Car-free excursions aren’t all about transit, of course. With its relatively flat topography and 80km of designated cycling routes, Richmond is also a perfect city to explore on a bicycle. Don’t have your own wheels? Richmond is home to Lime, a cool public e-bike and e-scooter scheme with docks dotted around the city. Download the Lime app, scan the QR code on the e-vehicle and you’ll soon be on your way. It’s super-easy to use.

Check out a Lime e-bike or e-scooter. PHOTO CREDIT: John Lee.

Alternatively, you can check out Richmond on your own bike.
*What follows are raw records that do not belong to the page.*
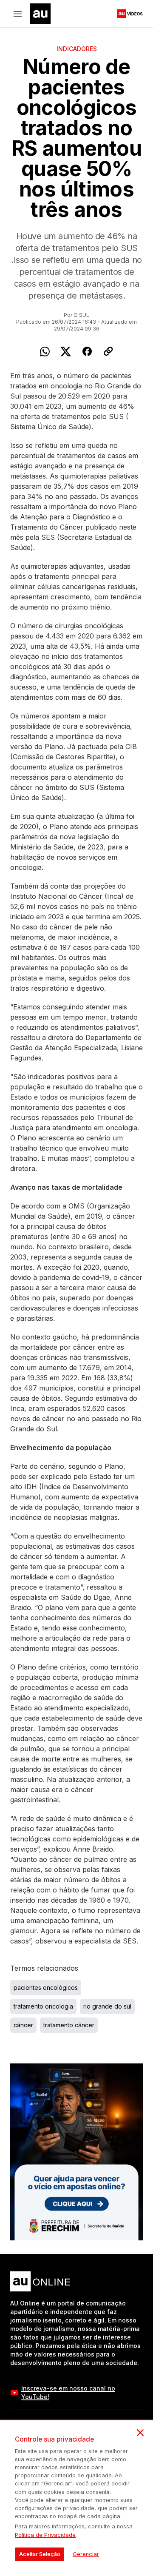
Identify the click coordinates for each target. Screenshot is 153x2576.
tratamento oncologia (43, 2006)
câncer (23, 2025)
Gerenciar (86, 2554)
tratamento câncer (68, 2025)
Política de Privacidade (45, 2535)
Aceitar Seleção (39, 2554)
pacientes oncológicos (46, 1987)
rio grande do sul (107, 2006)
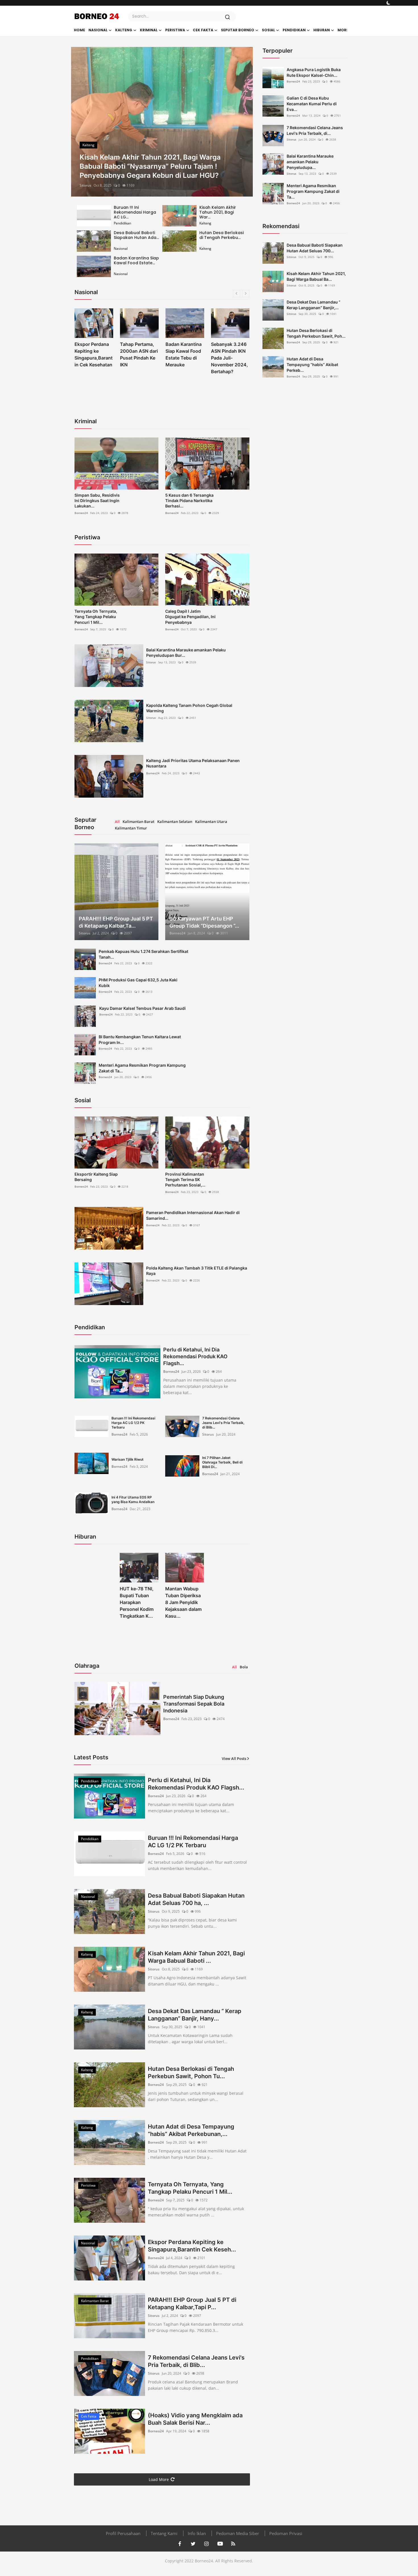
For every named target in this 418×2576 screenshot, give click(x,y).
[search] (227, 17)
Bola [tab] (244, 1666)
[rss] (233, 2543)
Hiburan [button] (321, 30)
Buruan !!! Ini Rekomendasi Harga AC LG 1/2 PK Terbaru (133, 1422)
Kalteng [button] (123, 30)
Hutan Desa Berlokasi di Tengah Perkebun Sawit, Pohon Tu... (191, 2072)
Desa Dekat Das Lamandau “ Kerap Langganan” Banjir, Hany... (194, 2015)
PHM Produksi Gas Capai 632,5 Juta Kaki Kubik (138, 982)
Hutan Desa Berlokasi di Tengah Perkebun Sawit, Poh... (316, 333)
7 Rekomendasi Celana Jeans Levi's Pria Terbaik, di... (315, 130)
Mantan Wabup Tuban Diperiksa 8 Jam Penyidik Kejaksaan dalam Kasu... (183, 1602)
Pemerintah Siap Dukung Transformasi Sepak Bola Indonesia (193, 1704)
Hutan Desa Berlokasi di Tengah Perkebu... (221, 235)
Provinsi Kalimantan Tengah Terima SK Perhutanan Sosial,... (185, 1179)
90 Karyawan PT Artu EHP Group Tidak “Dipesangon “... (204, 922)
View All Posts (234, 1758)
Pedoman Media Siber (237, 2533)
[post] (162, 122)
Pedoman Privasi (285, 2533)
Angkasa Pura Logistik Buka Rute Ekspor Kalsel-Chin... (314, 72)
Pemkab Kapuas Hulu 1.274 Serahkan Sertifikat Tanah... (143, 954)
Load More (159, 2479)
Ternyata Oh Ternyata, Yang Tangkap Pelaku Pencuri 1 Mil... (96, 616)
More (343, 30)
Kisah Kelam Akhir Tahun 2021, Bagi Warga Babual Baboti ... (196, 1957)
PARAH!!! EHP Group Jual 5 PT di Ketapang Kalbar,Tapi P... (192, 2303)
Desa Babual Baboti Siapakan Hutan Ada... (136, 235)
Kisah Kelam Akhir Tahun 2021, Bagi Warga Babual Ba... (316, 276)
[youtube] (219, 2543)
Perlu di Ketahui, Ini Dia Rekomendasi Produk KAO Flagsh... (195, 1356)
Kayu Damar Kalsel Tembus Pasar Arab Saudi (142, 1008)
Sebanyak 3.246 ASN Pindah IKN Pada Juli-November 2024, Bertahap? (183, 357)
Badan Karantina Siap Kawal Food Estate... (136, 260)
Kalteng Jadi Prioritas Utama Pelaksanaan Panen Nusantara (193, 763)
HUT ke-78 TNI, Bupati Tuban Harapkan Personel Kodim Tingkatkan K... (137, 1602)
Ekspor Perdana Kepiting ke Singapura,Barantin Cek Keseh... (192, 2246)
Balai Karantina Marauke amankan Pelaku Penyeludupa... (310, 162)
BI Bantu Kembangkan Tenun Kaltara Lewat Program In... (140, 1039)
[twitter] (193, 2543)
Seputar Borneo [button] (237, 30)
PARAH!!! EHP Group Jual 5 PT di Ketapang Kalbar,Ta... (116, 922)
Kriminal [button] (149, 30)
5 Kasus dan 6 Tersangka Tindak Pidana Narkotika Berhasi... (189, 500)
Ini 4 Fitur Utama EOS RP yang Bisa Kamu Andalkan (132, 1499)
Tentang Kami (164, 2533)
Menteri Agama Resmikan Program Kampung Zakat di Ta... (142, 1068)
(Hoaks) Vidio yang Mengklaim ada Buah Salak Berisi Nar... (195, 2419)
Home (79, 30)
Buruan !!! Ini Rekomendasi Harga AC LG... (135, 212)
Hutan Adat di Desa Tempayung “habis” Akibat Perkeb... (312, 364)
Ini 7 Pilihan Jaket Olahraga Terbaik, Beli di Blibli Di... (222, 1462)
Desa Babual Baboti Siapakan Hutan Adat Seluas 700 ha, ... (196, 1899)
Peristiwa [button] (175, 30)
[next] (243, 122)
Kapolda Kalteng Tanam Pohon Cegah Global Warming (189, 708)
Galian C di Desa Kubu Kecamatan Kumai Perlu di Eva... (312, 104)
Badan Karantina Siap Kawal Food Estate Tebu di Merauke (138, 354)
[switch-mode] (388, 3)
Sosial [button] (268, 30)
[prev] (80, 122)
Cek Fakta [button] (203, 30)
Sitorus (85, 185)
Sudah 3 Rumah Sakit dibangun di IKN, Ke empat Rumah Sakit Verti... (230, 357)
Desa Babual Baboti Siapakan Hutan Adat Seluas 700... (315, 248)
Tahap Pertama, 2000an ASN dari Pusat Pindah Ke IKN (93, 354)
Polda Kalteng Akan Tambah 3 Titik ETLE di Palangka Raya (196, 1271)
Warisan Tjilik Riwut (127, 1459)
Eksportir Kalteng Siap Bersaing (96, 1177)
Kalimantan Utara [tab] (211, 821)
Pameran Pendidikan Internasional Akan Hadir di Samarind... (193, 1215)
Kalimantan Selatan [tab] (174, 821)
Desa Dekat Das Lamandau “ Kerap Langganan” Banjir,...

Coming from Vancouver? Hop in the saddle and bring your wheels here on the Canada Line or cycle across the Bikeway attached to the Canada Line Bridge between Vancouver’s Marine Drive Station and Richmond’s Bridgeport Station. And while you’re here, consider visiting Sanctuary Cafe, a highly welcoming bike-friendly coffee shop in the city’s London Landing area.

Shop It

Outlet stores and malls typically require a car to get to. But Richmond’s McArthurGlen Designer Outlet Vancouver is right next to Templeton Station on the Canada Line branch that heads to the airport. You’ll see the gabled roofs and colourful stores from the train, and you’ll find popular brands––and great deals––at stores including Coach, North Face, Lindt Chocolate and dozens more.

Bag a bargain at McArthurGlen Designer Outlet Vancouver. PHOTO CREDIT: John Lee.

Keen to shop indoors? You can also take the Canada Line to Aberdeen Station. The adjoining Aberdeen Centre’s Asian-themed shops include the huge Oomomo store. Alternatively, Lansdowne Station––the next stop––is just a few steps from the big box stores and more of Lansdowne Centre. Finally, Richmond-Brighouse Station is just across the street from CF Richmond Centre, with its popular brands and boutiques.

Hawker Dishes

If food is your main focus, though, Richmond is a must-do destination for authentic Asian dining. And one of the best ways to explore it is to visit some hawker-style food courts via the Canada Line.  These unpretentious dining halls are filled with independent vendors showcasing cuisines from China, Korea, Japan and beyond.

Street-style chicken wings at Wu Fung Dessert in Aberdeen Centre. PHOTO CREDIT: John Lee.

Around the corner from Aberdeen Station, the upstairs President Plaza Food Court is a hidden gem with a handful of counters. We love the jianbing wraps at O’Tray Noodle here. Across the street, Aberdeen Centre’s top-floor food court also offers enticing options––consider the street-style chicken wings at Wu Fung Dessert. Finally, a five-minute walk from Richmond-Brighouse Station brings you to Richmond Public Market where the food court’s Peanuts vendor serves delicious little wheel cakes.

Dive into a dish at the Richmond Public Market food court.

If you go:

Plot your transit-based Richmond day out via the trip-planning tool on the TransLink homepage. Keep in mind that travelling from Vancouver to Richmond is a two-zone fare––if you’re anticipating several trips in and around the area, consider a day long all-zone Day Pass. And if you’re keen to try Lime, visit their website for additional information and to download the app.